##### AUSGEWÄHLTER AUSZUG #####

Filipa, 16 Jahre, will wissen: Manchmal frage ich mich, warum Gott all das Leid in der Welt zulässt. Natürlich kannst du mir darauf keine Antwort geben. Aber ich frage mich sowieso, ob es falsch ist, Gott nach einem Warum zu fragen. Oder darf ich Gott alles fragen?
Frau Haube antwortet: Deine Frage setzt voraus, dass es einen Gott gibt. Hierzu muss ich voranstellen, dass ich persönlich nicht an einen Gott glaube. Das heißt jedoch nicht, dass es keinen gibt oder ich gar nicht glaube. In einer ganz speziellen Art bin ich durchaus religiös, jedoch nicht im klassischen Sinne. Meine Religion hat keinen Namen und keinen Gott. Ich beziehe meinen Glauben daraus, dass ich der Kraft vertraue, die in mir steckt. Oft reicht der Glaube daran nicht, aber so ist eben das Leben, ein wenig Glück gehört immer dazu.

#####

| KURZAUFGABE |
Gib den Auszug zwischen "Filipa, 16 Jahre, will" und "gehört immer dazu." einschließlich wieder und tausche dabei "Leid" gegen "Elend" aus.

##### MATERIAL #####

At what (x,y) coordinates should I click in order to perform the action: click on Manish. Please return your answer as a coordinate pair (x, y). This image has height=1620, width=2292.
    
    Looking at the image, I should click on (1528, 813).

#####

| ENDERGEBNIS |
Filipa, 16 Jahre, will wissen: Manchmal frage ich mich, warum Gott all das Elend in der Welt zulässt. Natürlich kannst du mir darauf keine Antwort geben. Aber ich frage mich sowieso, ob es falsch ist, Gott nach einem Warum zu fragen. Oder darf ich Gott alles fragen?
Frau Haube antwortet: Deine Frage setzt voraus, dass es einen Gott gibt. Hierzu muss ich voranstellen, dass ich persönlich nicht an einen Gott glaube. Das heißt jedoch nicht, dass es keinen gibt oder ich gar nicht glaube. In einer ganz speziellen Art bin ich durchaus religiös, jedoch nicht im klassischen Sinne. Meine Religion hat keinen Namen und keinen Gott. Ich beziehe meinen Glauben daraus, dass ich der Kraft vertraue, die in mir steckt. Oft reicht der Glaube daran nicht, aber so ist eben das Leben, ein wenig Glück gehört immer dazu.